» **Document section**
The issue of terrorism is another issue all together. Many of the acts of terrorism including the horrific Twin Towers and the Fort Hood massacre, are commited by individuals who appear not only to be normal but have done well in the Western society and therefore cannot be classified as being motivated by any discontent other than religious fanatacism.
That being the case can a case for religious fanatacism being classified as a mental illness with great potential for its ‘sufferers’ to commit crimes of terrorism be made?
It’s a horrible event for the victims and their families. However in terms of a statistical risk such events are pretty low order. Red buses are a bigger worry. Or in the case of Sydney it’s blue buses. What evokes the imagination in such cases is the notion that the death was by intent rather than by accident. However dead is dead and I’m not sure the underlying cause should makes much difference. If it was ten people dead due to a bus crash it probably wouldn’t make the international media and certainly wouldn’t stay their long if it did. Who noticed or recalls the recent news report of 95 dead due to a truck full of oil exploding?
Lorenzo:
“As for Afghanistan, there has been a net increase in infrastructure, population, massive fall in refugees, women getting educated, participating in social life, etc since the NATO invasion.”
And so very very cheap when compared to a proper fiscal stimulus
[email protected] War is rarely a “good deal”. I was merely suggesting any comment be framed in terms of what has happened.
It would also have been cheaper for the Taliban to either not have harboured Osama or have cut him loose. It is probably a good public policy rule–don’t harbour folk who engage in record-killing acts of terrorism on the territory of powerful countries who may take offence. 9/11 did, after all, kill more folk than the Pearl Habor attack, and the US took some offense at that too.
Just to add to the analytical mix; violence and gun-ownership are both declining in the US. Causation could be going either way, or both, or neither.
Uh, could we please remember that a large number of people have died. A little bit of respect.

» **Task instructions**
In the terrorism discussion, list every change in Afghanistan since the NATO invasion named in the quoted passage beginning "As for Afghanistan". The listing that comes next is separate material and has no connection to the terrorism discussion.

» **The data**
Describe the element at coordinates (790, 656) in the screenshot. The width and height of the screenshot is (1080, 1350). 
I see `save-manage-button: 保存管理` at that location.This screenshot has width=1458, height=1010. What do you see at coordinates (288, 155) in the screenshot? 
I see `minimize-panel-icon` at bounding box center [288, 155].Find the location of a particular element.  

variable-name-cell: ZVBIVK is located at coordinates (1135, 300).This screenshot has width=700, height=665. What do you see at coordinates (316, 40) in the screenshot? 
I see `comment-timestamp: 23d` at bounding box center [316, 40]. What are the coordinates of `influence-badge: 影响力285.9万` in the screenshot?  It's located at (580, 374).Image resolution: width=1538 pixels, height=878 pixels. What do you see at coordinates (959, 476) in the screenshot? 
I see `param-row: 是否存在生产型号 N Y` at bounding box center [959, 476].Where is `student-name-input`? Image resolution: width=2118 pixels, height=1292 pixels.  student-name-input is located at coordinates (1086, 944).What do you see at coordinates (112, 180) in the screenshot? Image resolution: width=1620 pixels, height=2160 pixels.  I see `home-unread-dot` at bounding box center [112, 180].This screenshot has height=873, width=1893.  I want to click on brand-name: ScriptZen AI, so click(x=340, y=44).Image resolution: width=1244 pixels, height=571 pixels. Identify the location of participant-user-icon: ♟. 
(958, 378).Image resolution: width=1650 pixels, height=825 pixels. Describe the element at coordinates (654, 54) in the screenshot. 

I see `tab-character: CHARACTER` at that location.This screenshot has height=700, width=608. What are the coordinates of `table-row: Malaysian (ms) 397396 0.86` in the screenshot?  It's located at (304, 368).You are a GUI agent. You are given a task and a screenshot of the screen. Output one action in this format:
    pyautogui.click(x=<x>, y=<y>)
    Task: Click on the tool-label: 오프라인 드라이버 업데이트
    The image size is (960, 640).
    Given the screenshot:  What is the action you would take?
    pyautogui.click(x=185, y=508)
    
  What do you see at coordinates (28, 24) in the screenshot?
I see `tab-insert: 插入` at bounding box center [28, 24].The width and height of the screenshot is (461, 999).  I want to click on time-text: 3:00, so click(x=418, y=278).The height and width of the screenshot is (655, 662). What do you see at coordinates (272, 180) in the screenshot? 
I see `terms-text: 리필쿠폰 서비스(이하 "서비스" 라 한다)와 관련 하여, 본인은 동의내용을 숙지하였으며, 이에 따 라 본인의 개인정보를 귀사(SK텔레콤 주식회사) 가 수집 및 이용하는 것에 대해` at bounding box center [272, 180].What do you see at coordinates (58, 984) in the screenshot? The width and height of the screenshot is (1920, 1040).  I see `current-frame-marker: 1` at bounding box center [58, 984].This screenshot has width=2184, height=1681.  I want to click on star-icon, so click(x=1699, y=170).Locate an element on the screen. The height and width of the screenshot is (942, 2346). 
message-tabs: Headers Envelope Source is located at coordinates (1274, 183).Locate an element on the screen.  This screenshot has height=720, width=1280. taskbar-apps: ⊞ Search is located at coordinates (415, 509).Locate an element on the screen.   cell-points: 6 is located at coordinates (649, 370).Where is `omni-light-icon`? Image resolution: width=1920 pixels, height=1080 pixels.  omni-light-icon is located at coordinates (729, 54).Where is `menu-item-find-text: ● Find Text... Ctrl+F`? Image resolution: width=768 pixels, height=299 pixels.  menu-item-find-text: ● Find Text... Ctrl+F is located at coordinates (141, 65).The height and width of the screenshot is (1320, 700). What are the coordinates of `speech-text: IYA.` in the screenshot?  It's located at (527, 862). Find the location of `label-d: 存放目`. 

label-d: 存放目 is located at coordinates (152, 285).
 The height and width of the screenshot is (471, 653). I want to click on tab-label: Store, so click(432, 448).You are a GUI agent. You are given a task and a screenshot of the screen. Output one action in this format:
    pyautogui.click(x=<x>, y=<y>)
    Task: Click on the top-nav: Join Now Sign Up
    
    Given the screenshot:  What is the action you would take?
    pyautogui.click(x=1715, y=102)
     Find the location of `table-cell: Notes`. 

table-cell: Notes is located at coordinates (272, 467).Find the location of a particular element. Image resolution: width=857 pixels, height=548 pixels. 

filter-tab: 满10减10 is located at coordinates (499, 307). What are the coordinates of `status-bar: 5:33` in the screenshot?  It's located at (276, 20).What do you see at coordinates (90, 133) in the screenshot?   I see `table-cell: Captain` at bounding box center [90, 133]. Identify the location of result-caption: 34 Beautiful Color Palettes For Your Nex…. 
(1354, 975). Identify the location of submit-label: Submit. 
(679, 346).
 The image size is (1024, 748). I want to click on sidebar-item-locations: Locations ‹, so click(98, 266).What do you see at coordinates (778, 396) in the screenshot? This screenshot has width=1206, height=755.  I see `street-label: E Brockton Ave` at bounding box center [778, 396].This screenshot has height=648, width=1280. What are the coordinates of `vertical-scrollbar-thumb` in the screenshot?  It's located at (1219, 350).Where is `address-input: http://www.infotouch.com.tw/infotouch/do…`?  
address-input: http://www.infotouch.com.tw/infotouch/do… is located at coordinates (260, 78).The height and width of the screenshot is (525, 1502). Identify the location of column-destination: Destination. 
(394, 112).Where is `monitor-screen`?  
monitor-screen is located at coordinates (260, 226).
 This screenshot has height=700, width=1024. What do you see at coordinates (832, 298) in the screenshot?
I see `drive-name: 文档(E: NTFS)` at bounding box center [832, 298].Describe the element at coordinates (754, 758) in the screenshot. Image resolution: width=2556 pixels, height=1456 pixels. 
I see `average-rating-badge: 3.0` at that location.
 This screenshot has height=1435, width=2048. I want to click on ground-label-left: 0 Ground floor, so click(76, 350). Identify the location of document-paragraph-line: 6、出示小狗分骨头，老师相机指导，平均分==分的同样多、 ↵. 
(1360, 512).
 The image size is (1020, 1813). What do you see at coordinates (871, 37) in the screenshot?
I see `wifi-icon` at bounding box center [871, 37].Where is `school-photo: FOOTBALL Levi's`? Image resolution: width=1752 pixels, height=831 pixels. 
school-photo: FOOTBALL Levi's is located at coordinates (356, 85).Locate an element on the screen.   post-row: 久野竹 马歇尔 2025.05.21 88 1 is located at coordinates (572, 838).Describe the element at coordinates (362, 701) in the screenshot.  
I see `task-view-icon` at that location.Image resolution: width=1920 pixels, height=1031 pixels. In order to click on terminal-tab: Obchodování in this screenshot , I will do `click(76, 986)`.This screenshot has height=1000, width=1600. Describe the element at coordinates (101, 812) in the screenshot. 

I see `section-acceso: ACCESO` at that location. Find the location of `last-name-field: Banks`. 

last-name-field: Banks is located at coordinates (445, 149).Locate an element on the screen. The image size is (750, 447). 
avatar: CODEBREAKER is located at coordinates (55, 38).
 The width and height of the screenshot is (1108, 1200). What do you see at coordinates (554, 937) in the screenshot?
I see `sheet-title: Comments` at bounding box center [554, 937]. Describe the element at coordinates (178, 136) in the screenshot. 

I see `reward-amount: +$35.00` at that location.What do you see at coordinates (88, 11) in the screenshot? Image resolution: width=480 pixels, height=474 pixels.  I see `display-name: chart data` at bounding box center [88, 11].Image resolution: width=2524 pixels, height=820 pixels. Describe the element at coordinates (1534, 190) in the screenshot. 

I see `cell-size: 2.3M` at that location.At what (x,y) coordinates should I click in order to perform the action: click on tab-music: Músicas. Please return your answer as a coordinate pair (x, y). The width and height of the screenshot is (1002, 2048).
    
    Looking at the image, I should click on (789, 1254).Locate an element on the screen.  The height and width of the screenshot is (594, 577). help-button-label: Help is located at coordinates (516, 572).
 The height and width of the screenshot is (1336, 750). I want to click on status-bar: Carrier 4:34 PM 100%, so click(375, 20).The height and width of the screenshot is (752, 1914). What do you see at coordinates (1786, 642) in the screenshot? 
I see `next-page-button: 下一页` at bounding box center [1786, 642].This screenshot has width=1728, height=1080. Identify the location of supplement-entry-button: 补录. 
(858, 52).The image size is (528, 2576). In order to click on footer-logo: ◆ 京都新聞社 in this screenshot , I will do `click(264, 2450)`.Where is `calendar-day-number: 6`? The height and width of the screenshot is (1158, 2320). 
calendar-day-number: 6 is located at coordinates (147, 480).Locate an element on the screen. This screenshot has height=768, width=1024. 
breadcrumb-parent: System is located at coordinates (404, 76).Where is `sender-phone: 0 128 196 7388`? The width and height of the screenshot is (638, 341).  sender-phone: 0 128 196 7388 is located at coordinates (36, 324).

» **Task answer**
- Net increase in infrastructure
- Net increase in population
- Massive fall in refugees
- Women getting educated
- Women participating in social life